China's President Xi Jinping shakes hands with National People's Congress Chairman Zhang Dejiang WANG ZHAO/AFP/Getty Images

The Right Way to Judge Chinese Governance

In a fast-changing world, governance systems must support rapid decision-making under conditions of radical uncertainty, while maintaining accountability. That – not the Western expectation of what a governance system should look like – is the standard by which we should be assessing political developments in China.

HONG KONG – Following China’s “two sessions” – the annual meetings of the national legislature and the top political advisory body – all Western observers, it seems, are discussing the removal of the two-term limit for the president. Xi Jinping, the international media insists, is consolidating power, and may even be laying the groundwork for a Mao Zedong-style personality cult. But this reading is fundamentally flawed.

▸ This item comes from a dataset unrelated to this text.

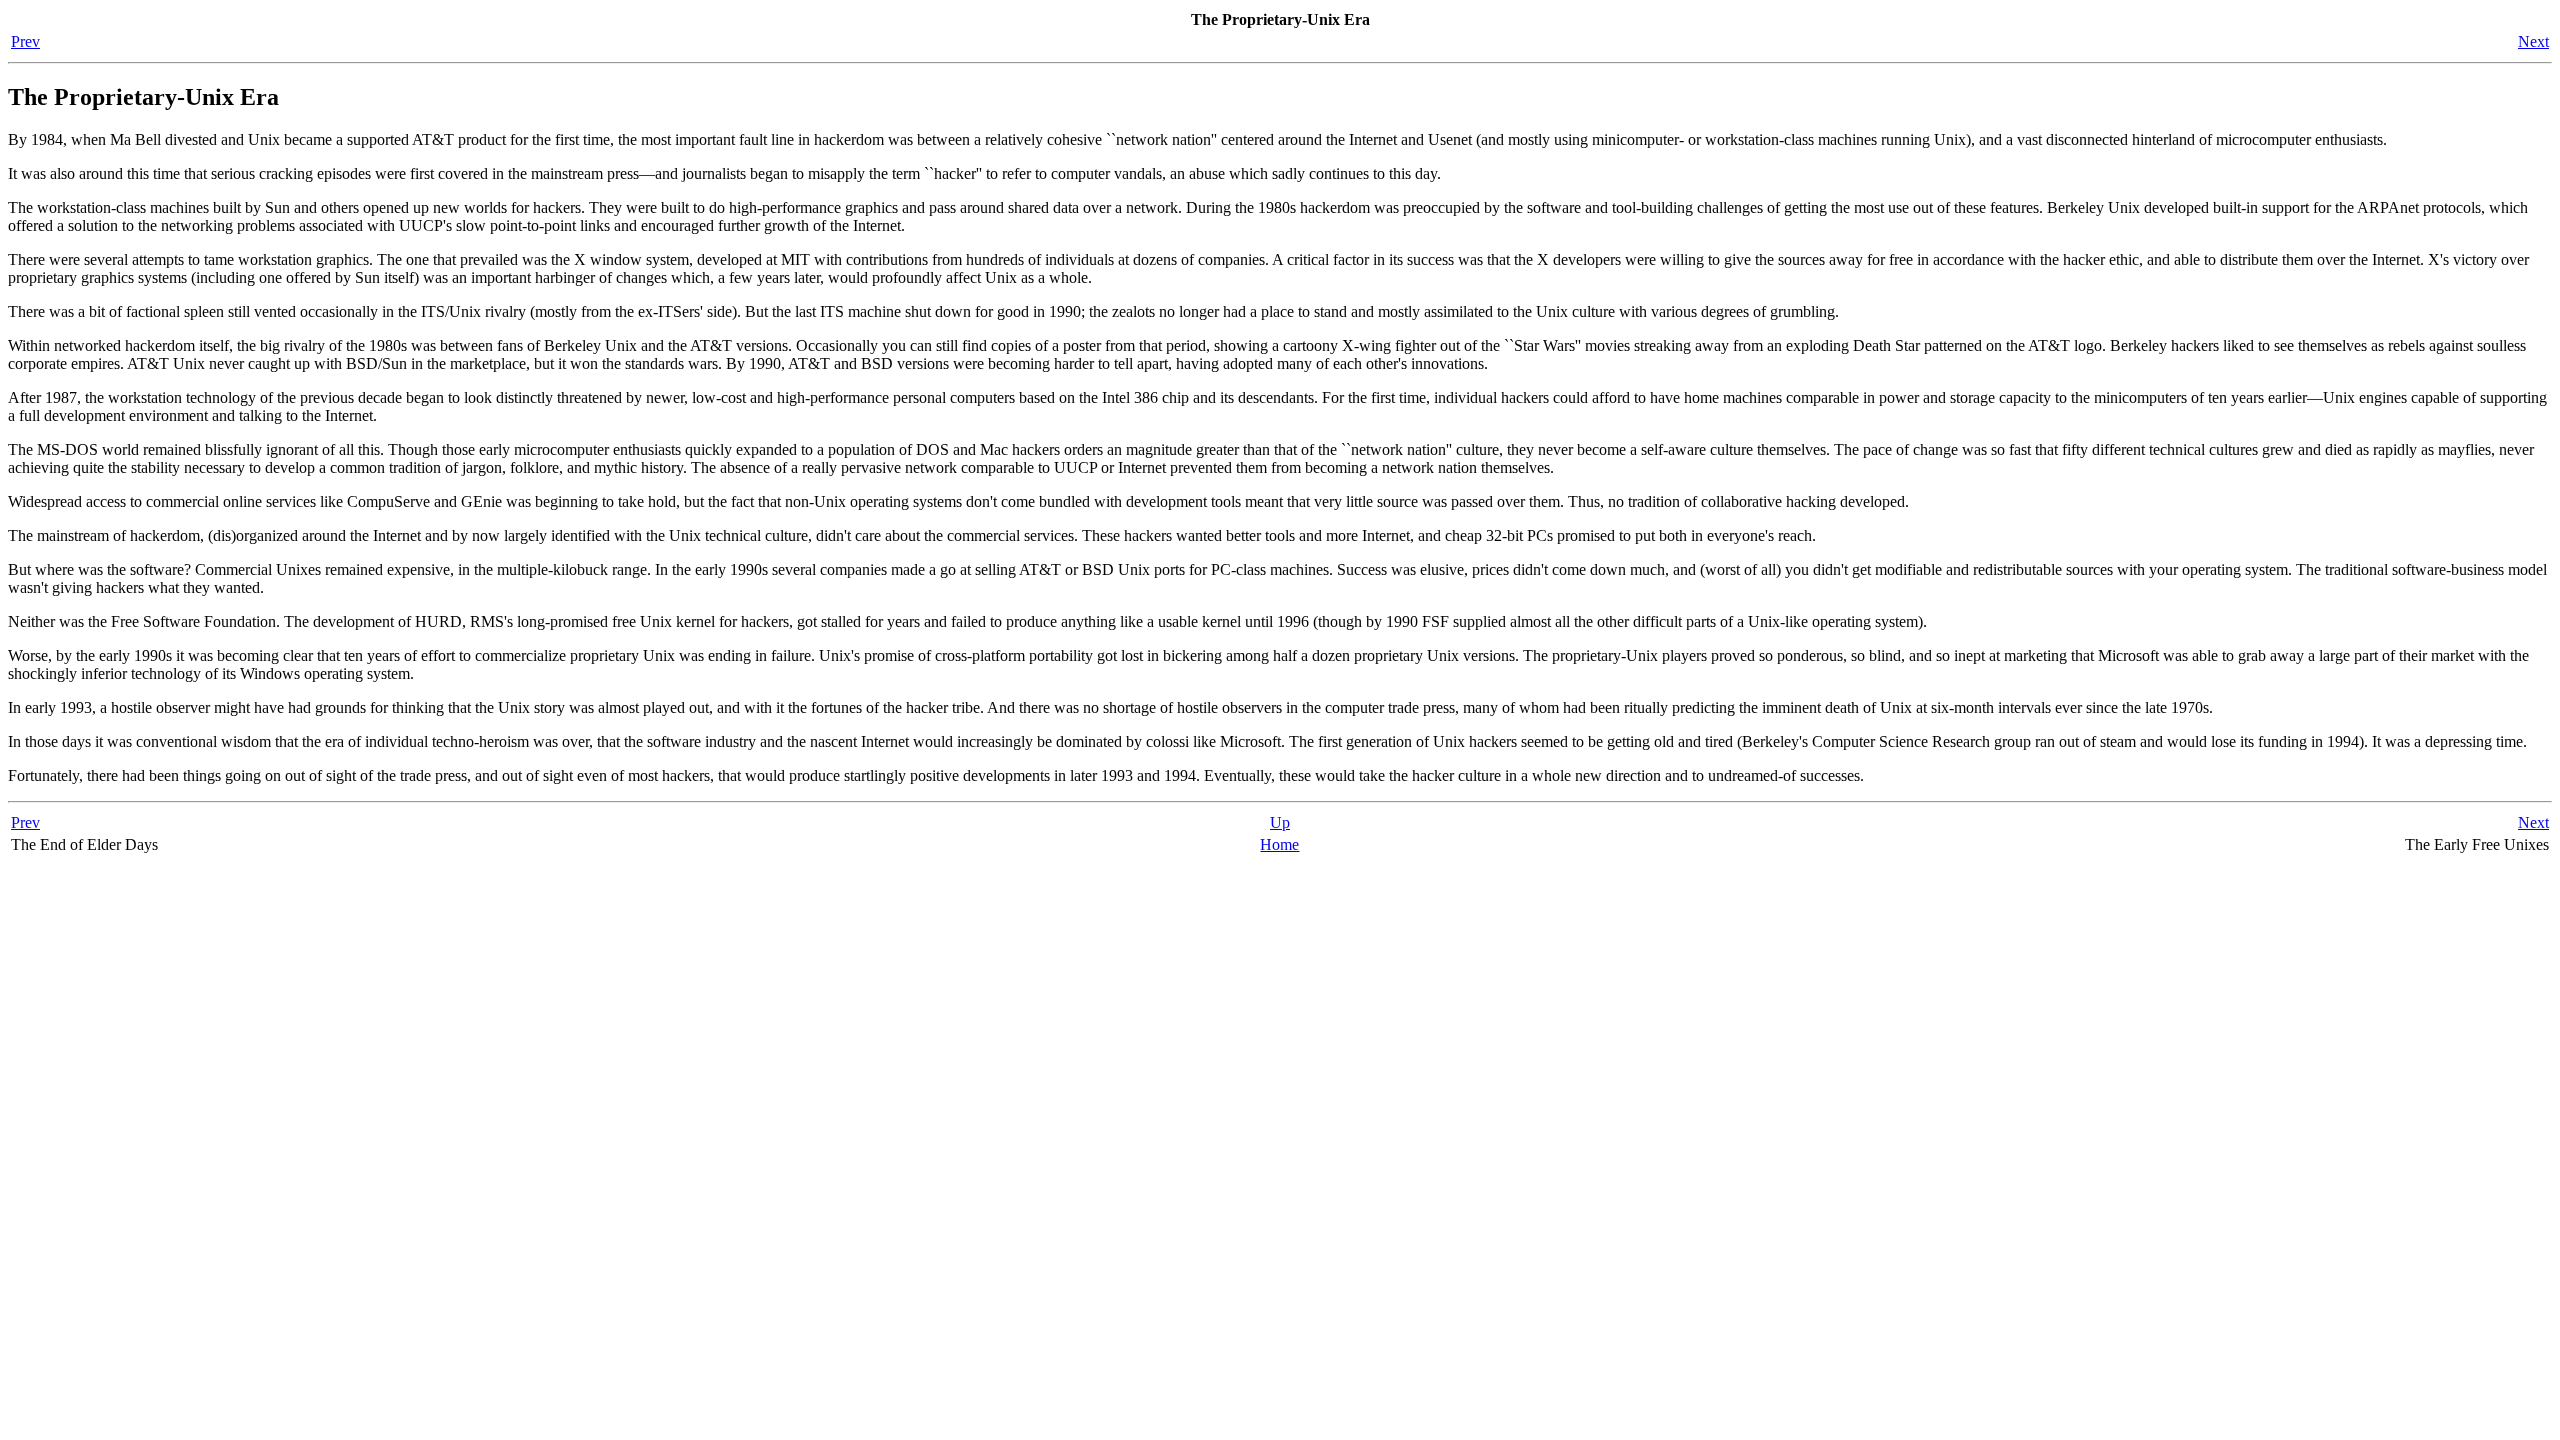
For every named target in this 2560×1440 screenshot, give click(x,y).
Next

The predominant Western view that Xi’s growing authority represents a dangerous trend partly reflects anxiety over growing challenges to democracy in the United States and across Europe. But it makes little sense to view Chinese political developments through a Western lens, especially at a time when the world is shifting from a unipolar to a multipolar system.

Recent changes in China should instead be regarded as part of a broader process, in which competing systems of governance are emerging to cope with complex, globally connected challenges, such as disruptive technologies, geopolitical rivalries, climate change, and demographic shifts. In short, countries are trying to find their governance footing.